It is an interesting scenario, isn't it? The starting material reacts with another compound to form a species which catalyzes the decomposition of the starting material.
I do think that this:
Even if all the nascent Cl reacted and none was lost as Cl2 gas, the evolved O2 is almost the entire mass fraction of the peroxide.
is incorrect. Given the equations from the link, for every mole of chlorine that is produced, one mole of peroxide goes directly to form water. Since the O2 producing reaction consumes a mole of chlorine, the very most you could lose to oxygen is half the peroxide.
Since we get "moderate steady bubbling that last for several hours" I'm assuming that the second reaction is relatively slow (reasonable, since it's the oxidation of something that's already pretty highly oxidized) and that the solution contains a high concentration of latent and dissolved chlorine as Cl2, HOCl, and more complex chlorine oxide species. This is a pretty reasonable conclusion since, after all, this reaction mixture is effective at your halohydrin reaction!

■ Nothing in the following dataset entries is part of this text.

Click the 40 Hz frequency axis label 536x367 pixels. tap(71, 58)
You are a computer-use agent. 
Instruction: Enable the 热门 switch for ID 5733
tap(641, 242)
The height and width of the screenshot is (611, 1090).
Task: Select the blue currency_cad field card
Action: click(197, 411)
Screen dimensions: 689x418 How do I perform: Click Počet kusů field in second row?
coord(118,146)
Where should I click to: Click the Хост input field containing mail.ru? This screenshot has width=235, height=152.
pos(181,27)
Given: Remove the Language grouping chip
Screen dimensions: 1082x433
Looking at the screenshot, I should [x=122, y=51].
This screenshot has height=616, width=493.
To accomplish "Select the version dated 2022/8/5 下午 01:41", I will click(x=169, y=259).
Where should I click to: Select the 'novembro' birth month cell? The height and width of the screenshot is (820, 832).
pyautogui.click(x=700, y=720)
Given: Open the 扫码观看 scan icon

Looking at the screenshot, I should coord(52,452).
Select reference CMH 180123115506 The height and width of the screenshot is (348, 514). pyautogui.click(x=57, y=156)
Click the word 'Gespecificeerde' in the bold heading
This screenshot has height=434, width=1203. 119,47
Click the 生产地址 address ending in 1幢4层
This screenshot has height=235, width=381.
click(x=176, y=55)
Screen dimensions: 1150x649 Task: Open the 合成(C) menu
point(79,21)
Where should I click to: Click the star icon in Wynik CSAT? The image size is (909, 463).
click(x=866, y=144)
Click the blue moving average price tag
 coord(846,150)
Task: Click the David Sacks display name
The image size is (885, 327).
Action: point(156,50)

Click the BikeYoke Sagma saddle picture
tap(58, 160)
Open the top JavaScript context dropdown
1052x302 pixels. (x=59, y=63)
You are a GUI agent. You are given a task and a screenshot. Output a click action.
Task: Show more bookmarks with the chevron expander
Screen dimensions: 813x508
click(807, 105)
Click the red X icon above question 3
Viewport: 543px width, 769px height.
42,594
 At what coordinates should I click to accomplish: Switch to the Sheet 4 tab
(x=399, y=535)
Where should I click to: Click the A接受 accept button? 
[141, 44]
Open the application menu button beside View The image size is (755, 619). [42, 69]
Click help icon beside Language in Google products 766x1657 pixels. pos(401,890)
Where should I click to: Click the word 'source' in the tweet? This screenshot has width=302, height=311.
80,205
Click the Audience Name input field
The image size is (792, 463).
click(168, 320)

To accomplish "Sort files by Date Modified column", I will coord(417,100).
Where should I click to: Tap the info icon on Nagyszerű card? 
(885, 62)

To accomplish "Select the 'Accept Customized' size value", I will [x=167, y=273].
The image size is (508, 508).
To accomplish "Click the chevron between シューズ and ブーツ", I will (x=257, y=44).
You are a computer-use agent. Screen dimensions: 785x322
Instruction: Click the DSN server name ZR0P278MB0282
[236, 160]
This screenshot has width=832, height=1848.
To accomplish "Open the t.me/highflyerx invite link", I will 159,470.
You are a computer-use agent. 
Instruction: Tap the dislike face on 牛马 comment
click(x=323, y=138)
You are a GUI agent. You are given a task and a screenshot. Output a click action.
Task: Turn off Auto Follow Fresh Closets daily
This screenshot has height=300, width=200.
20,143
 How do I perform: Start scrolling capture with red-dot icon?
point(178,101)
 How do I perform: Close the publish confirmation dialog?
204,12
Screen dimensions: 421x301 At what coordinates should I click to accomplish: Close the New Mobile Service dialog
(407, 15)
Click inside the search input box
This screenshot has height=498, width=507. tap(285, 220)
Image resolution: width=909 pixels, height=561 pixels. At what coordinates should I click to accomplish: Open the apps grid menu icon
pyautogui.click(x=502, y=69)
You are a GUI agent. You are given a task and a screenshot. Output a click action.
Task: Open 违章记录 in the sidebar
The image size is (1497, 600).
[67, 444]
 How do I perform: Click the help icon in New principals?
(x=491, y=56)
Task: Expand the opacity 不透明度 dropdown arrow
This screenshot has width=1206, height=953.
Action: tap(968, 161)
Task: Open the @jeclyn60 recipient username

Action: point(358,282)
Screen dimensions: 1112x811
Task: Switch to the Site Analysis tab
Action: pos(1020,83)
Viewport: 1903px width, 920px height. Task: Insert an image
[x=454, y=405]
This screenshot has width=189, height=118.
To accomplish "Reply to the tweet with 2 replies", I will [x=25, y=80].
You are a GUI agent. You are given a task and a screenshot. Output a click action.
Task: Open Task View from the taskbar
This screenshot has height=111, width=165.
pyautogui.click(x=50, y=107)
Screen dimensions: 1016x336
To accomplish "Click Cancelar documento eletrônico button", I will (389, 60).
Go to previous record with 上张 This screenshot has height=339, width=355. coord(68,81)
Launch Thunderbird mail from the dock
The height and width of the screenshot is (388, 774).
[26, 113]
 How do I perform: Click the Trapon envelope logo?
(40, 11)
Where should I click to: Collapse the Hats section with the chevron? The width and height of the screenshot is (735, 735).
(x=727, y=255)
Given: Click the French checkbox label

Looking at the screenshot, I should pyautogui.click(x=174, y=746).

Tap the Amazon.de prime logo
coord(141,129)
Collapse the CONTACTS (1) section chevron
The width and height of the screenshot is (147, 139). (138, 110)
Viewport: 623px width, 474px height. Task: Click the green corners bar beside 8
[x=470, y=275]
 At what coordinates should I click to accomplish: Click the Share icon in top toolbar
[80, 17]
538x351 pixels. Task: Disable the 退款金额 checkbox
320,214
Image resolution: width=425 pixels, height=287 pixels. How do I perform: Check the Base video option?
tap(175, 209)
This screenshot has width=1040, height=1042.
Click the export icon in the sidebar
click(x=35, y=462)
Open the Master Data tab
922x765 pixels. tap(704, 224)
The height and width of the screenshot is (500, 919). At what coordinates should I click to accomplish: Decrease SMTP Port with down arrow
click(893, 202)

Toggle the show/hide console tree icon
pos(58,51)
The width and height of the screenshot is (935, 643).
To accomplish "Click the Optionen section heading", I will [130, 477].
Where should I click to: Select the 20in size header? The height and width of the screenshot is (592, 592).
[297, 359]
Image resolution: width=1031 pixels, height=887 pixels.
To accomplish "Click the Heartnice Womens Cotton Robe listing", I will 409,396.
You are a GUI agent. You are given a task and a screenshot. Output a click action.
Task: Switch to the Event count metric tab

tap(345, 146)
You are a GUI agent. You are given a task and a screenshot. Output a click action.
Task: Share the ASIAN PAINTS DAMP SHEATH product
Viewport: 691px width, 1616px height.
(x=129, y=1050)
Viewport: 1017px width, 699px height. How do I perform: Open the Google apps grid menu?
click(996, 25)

Do you have access to a UV-Vis spectrometer? You could place some of the reaction mixture in a cuvette and monitor the absorption over time. I think molecular Cl2 absorbs at 325-350 nm. You could even get some kinetics for the reaction this way.
I assume the styrene reaction is biphasic. That complicates things considerably, because it is essentially an extraction. Cl2 is extremely polarizable and nonpolar, so it would get schlepped into the styrenic phase (making it unavailable to decompose peroxide further) and virtually ensuring it would react with a molecule of styrene. Then (here's the clever bit) the chloronium ion which formed would be polar enough to re-partition back into the aqueous peroxide phase, where it would most likely react with a water molecule. (Reaction with a peroxide molecule would give you some side products including alpha-chloroacetophenone).
tl;dr Whoever designed your reaction is a smart cookie.